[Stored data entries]
★ ★ ★ ★
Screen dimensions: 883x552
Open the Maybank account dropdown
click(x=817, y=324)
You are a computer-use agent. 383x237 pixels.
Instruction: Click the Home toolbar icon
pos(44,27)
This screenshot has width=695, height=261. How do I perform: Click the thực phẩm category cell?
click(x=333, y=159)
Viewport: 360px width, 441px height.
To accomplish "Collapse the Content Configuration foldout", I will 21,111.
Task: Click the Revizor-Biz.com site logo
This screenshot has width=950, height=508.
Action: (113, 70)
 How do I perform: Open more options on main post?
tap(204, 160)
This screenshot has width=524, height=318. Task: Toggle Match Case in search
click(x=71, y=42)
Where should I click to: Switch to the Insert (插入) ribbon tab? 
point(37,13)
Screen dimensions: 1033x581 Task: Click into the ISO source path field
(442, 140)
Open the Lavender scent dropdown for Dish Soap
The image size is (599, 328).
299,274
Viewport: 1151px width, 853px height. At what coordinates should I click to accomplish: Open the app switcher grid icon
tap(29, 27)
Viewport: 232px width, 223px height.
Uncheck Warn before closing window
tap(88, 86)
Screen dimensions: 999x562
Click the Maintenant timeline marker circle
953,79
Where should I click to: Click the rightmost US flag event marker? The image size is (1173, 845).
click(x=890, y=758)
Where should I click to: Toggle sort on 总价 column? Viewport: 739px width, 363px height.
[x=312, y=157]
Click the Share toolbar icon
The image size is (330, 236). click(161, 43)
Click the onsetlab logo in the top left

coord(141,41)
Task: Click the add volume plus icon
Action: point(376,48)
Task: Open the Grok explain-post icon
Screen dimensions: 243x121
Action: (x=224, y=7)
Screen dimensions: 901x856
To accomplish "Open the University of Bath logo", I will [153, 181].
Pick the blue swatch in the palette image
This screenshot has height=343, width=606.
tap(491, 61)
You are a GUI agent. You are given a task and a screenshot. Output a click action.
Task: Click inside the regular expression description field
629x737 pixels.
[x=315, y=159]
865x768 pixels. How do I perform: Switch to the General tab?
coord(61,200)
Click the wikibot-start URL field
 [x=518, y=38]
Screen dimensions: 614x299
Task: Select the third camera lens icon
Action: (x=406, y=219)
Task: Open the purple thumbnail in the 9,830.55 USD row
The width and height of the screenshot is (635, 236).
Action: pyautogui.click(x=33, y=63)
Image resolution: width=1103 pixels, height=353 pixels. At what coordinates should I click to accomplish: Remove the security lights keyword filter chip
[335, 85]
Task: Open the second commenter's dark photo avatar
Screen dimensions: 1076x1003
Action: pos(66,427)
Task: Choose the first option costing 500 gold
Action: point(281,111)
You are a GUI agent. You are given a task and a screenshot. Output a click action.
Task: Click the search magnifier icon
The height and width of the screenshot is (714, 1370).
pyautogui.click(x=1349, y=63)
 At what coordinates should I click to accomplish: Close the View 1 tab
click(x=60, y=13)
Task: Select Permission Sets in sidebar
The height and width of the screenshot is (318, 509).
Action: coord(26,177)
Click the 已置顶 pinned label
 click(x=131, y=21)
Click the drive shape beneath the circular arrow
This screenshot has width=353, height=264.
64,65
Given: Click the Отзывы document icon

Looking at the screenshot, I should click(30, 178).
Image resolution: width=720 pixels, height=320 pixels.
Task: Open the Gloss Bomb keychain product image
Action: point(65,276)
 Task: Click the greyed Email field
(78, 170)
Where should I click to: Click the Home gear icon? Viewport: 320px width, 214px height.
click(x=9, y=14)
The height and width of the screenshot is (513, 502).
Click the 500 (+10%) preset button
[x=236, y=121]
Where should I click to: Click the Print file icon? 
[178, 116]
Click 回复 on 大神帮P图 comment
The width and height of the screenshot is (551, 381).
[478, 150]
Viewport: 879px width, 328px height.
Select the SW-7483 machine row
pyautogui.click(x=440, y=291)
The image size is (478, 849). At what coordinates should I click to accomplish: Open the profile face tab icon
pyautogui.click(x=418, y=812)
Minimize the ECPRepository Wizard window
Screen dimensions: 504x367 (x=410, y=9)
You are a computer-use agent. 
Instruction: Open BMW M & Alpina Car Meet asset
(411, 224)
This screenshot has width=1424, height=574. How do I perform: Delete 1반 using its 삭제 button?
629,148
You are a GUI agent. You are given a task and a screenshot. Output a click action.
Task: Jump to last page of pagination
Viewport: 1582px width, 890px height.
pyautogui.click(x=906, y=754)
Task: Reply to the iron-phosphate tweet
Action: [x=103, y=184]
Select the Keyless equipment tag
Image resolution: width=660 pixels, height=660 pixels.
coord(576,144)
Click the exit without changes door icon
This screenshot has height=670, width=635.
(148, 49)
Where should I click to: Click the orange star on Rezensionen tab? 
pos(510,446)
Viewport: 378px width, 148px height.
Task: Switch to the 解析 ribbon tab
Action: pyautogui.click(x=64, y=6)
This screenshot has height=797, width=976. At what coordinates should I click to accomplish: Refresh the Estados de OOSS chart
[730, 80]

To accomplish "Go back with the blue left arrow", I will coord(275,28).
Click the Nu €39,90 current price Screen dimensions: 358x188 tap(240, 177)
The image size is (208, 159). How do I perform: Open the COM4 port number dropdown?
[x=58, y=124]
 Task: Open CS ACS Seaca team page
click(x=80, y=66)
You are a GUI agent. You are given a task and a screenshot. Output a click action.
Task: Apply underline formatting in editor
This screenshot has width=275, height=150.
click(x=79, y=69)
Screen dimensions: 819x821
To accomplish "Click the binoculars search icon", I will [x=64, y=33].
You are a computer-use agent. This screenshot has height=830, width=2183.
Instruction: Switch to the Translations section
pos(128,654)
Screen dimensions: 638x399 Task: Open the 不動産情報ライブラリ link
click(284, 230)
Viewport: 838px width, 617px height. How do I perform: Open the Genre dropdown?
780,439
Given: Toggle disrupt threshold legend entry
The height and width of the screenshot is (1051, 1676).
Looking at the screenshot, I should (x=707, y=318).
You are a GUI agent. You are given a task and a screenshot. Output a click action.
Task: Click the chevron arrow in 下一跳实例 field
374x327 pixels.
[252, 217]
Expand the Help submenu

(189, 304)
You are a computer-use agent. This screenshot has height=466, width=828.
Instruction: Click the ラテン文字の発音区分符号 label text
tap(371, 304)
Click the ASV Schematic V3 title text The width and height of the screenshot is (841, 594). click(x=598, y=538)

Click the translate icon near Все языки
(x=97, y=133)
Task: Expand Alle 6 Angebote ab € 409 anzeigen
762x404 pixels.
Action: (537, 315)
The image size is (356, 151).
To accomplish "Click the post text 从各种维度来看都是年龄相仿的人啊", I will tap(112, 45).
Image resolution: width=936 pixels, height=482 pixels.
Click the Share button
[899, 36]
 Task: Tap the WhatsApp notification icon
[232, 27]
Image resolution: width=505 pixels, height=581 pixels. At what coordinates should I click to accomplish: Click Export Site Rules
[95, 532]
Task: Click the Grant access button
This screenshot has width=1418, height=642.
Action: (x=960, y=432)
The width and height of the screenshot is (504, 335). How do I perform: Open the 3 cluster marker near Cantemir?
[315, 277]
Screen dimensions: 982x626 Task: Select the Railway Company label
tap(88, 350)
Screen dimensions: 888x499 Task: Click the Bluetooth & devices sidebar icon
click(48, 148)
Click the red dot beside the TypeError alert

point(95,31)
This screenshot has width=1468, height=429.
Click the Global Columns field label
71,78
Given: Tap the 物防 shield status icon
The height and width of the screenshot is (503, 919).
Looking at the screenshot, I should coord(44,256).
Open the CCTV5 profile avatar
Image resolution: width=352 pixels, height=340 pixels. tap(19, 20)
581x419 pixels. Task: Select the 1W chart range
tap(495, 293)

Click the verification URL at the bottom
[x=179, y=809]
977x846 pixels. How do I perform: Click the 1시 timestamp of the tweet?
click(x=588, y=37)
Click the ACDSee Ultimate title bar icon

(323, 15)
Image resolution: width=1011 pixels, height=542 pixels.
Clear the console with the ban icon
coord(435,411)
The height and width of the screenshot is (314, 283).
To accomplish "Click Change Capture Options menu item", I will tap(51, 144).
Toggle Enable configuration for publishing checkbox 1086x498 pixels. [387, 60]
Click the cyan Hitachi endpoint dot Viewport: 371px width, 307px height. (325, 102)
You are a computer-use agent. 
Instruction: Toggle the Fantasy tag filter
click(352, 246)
★ ★ ★ ★
» What the exercise asks
Copy out everything from the line containing "How do I perform: Open more" down to the line containing "point(37,13)", keeping each line unchanged.

» Exercise output
 How do I perform: Open more options on main post?
tap(204, 160)
This screenshot has width=524, height=318. Task: Toggle Match Case in search
click(x=71, y=42)
Where should I click to: Switch to the Insert (插入) ribbon tab? 
point(37,13)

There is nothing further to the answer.